Rx.Net - disposing of resources created during Observable.Create()

I am trying to use Rx(.net) for a project and I have an issue with how to properly dispose resources that are created during Observable.Create() and emitted with OnNext(). My setup looks like this (shortened to the relevant bits only, hopefully):

var obs = Observable.Create<ReactiveRunData>(async (o) =>
  {
    if (someCondition)
    {
      RunData runData = await CreateRunData(); // RunData is IDisposable, needs to be disposed
      o.OnNext(runData);
    }

    o.OnCompleted();

    return Disposable.Empty;
  })
  .Concat(Observable.Empty<RunData>().Delay(TimeSpan.FromSeconds(2)))
  .Repeat() // Resubscribe indefinitely after source completes
  .Publish().RefCount() // see http://northhorizon.net/2011/sharing-in-rx/
  ;

This is my implementation of an observable collection that's infinite and produces an item (of type RunData) every 2 seconds.

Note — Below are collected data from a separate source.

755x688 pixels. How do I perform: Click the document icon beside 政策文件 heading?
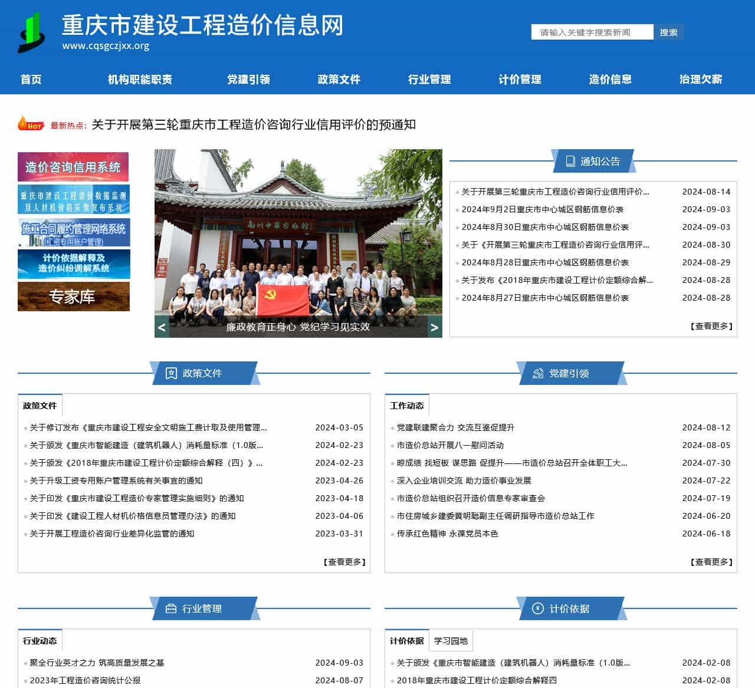coord(171,373)
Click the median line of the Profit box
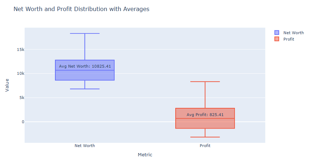 coord(221,118)
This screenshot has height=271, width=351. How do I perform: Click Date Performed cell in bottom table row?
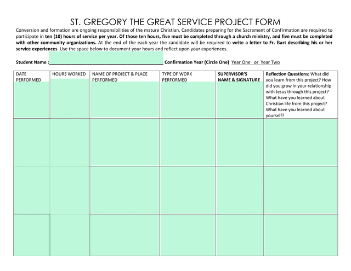(x=31, y=235)
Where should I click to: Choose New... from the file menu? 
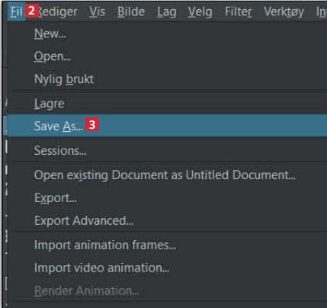tap(168, 34)
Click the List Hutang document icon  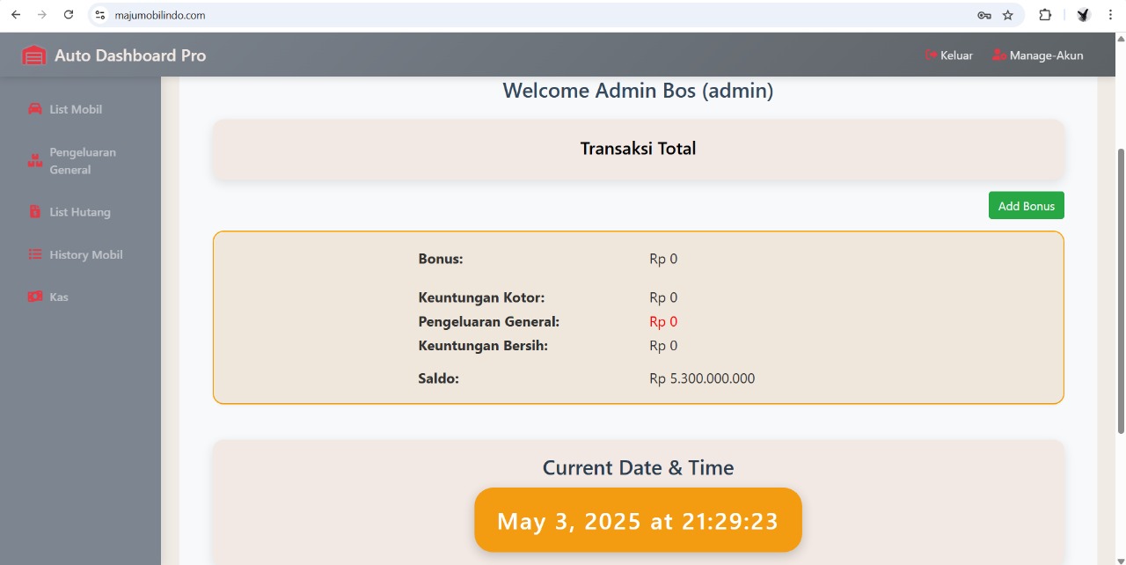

Then I do the actual reactive stuff by transforming the IObservable stream using all kinds of operators:

var final = obs
    .Select(runData => ...)
    // lots of other operations
    .Select(tuple => (tuple.runData, tuple.result));`

The final observable returns a tuple (RunData, Result).

When subscribing to that observable, at the end I explicitly dispose of the RunData instances, like so:

final.Subscribe(
    async (tuple) =>
    {
        var (runData, result) = tuple;
        try
        {
            // ... do something with result and runData, await some stuff, ...
            
        } catch (Exception e)
        {
            // error handling
        } finally 
        {
            // dispose of runData
            runData.Dispose();
        }
    },
    (Exception e) =>
    {
        // error handling
    });

I suspect this implementation is leaky in various ways, such as when exceptions are thrown from different places, in some cases of which I believe the RunData instance won't get disposed, but is just gone, replaced by an exception travelling through the pipe.

I believe I'd also run into problems if I would add a second subscriber to my observable, right? I don't need more than one subscriber, but that also makes me question my implementation.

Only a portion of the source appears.